=== Supplied data ===

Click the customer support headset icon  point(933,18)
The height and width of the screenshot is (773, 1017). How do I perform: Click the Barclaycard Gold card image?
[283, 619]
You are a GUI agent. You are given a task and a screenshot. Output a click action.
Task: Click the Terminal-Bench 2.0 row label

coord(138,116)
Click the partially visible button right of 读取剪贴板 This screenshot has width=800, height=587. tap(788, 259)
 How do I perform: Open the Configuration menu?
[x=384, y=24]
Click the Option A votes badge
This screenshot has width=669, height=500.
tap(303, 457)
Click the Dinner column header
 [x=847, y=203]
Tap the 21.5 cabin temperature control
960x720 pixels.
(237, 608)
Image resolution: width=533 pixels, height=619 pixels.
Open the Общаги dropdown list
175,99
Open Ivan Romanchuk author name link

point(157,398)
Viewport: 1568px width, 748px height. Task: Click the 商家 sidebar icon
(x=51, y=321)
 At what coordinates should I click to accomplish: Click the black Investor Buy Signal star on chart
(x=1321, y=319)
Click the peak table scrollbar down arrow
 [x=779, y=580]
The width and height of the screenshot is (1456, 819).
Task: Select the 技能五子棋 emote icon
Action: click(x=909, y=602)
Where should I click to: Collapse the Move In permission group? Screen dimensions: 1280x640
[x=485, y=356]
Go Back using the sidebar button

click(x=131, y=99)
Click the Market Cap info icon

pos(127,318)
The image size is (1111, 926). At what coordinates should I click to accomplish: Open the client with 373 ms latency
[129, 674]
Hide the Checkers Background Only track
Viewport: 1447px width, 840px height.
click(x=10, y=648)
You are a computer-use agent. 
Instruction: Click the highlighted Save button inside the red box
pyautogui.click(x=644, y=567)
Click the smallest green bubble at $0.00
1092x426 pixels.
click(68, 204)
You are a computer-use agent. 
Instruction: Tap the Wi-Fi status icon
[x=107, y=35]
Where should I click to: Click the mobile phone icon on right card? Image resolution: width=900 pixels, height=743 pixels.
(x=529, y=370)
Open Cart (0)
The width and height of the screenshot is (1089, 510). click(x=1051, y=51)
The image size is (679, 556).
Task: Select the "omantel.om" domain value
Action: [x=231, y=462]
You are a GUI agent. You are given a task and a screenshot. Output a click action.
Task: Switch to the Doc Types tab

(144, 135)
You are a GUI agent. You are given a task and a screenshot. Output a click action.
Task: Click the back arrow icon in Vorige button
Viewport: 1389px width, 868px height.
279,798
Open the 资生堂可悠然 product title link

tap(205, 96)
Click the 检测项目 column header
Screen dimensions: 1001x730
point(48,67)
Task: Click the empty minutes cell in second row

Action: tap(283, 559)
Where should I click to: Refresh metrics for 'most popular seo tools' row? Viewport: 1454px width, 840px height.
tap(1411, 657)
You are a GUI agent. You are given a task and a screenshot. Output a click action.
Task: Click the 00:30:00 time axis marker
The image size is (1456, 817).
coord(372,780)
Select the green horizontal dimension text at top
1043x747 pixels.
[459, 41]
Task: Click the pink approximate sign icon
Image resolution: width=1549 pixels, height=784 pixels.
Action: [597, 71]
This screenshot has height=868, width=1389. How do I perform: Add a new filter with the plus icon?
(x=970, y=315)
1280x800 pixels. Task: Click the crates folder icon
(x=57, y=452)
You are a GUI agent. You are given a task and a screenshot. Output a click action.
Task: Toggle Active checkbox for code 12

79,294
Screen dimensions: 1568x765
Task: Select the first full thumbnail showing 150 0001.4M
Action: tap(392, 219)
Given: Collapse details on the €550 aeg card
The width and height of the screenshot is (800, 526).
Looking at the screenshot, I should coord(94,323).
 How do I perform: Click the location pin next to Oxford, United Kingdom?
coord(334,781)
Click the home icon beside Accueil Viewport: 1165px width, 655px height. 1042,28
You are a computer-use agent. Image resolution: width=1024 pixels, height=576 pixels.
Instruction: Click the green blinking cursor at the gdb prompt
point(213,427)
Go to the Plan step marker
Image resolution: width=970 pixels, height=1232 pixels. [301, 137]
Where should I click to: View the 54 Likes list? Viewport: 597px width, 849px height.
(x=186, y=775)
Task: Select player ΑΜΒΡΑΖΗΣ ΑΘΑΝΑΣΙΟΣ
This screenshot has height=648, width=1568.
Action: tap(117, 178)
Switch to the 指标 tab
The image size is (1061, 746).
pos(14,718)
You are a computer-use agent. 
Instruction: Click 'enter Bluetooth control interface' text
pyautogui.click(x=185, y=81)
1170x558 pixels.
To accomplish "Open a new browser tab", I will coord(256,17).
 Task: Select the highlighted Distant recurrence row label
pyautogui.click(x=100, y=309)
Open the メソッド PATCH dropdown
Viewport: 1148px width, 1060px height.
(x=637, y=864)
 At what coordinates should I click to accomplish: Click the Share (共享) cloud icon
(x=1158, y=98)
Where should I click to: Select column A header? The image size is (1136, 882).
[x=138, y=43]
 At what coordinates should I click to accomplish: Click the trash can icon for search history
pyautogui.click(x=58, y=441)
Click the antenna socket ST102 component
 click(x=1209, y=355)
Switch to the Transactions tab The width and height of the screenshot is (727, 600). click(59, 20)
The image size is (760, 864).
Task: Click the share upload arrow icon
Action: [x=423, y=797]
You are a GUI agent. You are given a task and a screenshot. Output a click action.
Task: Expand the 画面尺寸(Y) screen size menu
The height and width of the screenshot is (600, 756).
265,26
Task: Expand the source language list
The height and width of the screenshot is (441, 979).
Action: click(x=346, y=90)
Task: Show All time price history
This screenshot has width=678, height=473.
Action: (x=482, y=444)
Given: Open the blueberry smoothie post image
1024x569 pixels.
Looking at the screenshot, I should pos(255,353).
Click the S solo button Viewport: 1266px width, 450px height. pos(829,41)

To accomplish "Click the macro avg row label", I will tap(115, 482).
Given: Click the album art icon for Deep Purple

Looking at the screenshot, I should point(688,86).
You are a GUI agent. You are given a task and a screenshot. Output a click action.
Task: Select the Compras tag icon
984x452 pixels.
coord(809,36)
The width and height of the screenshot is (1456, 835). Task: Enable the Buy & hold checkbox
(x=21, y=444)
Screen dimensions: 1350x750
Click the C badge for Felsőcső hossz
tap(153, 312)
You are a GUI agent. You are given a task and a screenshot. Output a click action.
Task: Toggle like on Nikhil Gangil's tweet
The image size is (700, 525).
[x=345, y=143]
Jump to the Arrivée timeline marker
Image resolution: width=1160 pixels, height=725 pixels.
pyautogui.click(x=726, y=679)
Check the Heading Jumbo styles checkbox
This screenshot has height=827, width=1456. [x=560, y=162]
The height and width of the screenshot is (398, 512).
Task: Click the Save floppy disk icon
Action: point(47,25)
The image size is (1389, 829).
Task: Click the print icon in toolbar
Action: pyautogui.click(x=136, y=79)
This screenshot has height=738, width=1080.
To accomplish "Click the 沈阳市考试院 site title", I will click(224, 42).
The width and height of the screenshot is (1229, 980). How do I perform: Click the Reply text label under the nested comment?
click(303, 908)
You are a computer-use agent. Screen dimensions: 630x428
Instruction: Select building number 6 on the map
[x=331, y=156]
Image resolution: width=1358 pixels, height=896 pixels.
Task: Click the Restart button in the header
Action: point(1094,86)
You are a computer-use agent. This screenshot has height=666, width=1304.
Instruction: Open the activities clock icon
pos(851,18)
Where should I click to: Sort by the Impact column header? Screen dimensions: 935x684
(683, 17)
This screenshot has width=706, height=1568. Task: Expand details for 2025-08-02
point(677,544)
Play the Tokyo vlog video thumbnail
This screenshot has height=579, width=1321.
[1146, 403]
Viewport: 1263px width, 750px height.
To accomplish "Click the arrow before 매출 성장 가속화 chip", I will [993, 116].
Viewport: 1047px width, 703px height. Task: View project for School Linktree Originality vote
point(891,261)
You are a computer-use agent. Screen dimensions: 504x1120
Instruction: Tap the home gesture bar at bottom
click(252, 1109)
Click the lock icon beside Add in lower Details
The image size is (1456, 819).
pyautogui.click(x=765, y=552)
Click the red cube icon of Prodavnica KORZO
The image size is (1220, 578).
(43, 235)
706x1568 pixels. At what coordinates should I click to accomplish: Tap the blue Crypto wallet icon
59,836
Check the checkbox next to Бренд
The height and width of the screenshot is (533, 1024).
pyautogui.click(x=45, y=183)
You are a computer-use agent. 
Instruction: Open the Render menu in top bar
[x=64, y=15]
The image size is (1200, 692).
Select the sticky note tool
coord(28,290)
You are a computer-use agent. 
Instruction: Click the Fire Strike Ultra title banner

=== Written request ===
Rewrite the records starting at the first line and ending at the line containing "point(157,398)", changing "Dinner" to "Lunch" and leaving everything else as it is.

=== Correct output ===
Click the customer support headset icon  point(933,18)
The height and width of the screenshot is (773, 1017). How do I perform: Click the Barclaycard Gold card image?
[283, 619]
You are a GUI agent. You are given a task and a screenshot. Output a click action.
Task: Click the Terminal-Bench 2.0 row label

coord(138,116)
Click the partially visible button right of 读取剪贴板 This screenshot has width=800, height=587. tap(788, 259)
 How do I perform: Open the Configuration menu?
[x=384, y=24]
Click the Option A votes badge
This screenshot has width=669, height=500.
tap(303, 457)
Click the Lunch column header
 [x=847, y=203]
Tap the 21.5 cabin temperature control
960x720 pixels.
(237, 608)
Image resolution: width=533 pixels, height=619 pixels.
Open the Общаги dropdown list
175,99
Open Ivan Romanchuk author name link

point(157,398)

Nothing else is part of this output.